Motorists in Atlanta are wrangling with a difficult proposition – a major interstate shut down indefinitely after a raging fire heavily damaged an overpass, leading to its collapse.

But while the situation is unusual, it’s not unheard of – especially for longtime Colorado residents.

The evening of Aug. 2, 1985, two Burlington Northern trains collided head-on beneath a U.S. 36 overpass in Westminster, igniting a fireball that could be seen for miles and heavily damaging a bridge then carrying 37,000 vehicles a day.

Five train crewmen perished in the crash, which occurred on a clear evening.

A crew member in each train’s caboose survived uninjured.

A northbound freight train was going 52 mph, investigators later determined, when it approached a curve in the tracks that went under the highway just north of what today is the Church Ranch Boulevard exit. A southbound gravel train approached the curve going 48 mph.

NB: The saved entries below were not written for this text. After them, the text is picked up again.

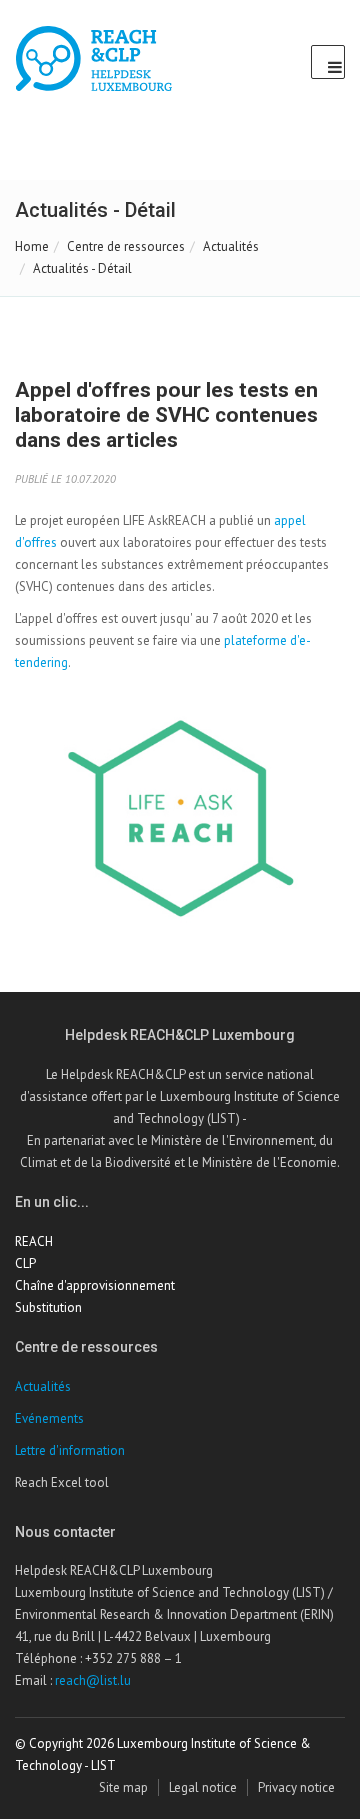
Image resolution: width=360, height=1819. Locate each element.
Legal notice (203, 1787)
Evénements (49, 1418)
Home (32, 246)
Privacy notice (296, 1787)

The combination of the curve in the tracks and the embankment on either side of the overpass meant neither train’s engineer could see the other until it was too late.

The collision was so violent it hurled train cars off the tracks, some of them smashing into the supports of the highway overpass. The ensuing fire reduced the bridge to a teetering mass of steel and concrete that collapsed during cleanup efforts.

Within days, crews built a temporary road around the scene of the accident, erecting a stoplight at the tracks. They then began the months-long process of replacing the bridge on U.S. 36.

Today, motorists traveling on the highway see no reminders of the tragedy that unfolded there more than 30 years ago.

The National Transportation Safety Board concluded that the collision was the result of several factors – most notably, the failure of a crewman on the northbound train to properly read a log at a previous stop. His mistake lead him to believe the southbound train had already passed. The NTSB also faulted the train’s conductor, who didn’t correlate that information with a train schedule, which should have made it clear the southbound train hadn’t yet arrived.

Both trains were also going faster than they were supposed to – the southbound train, for instance, was supposed to be moving at no more than 30 mph but was actually traveling 48 mph.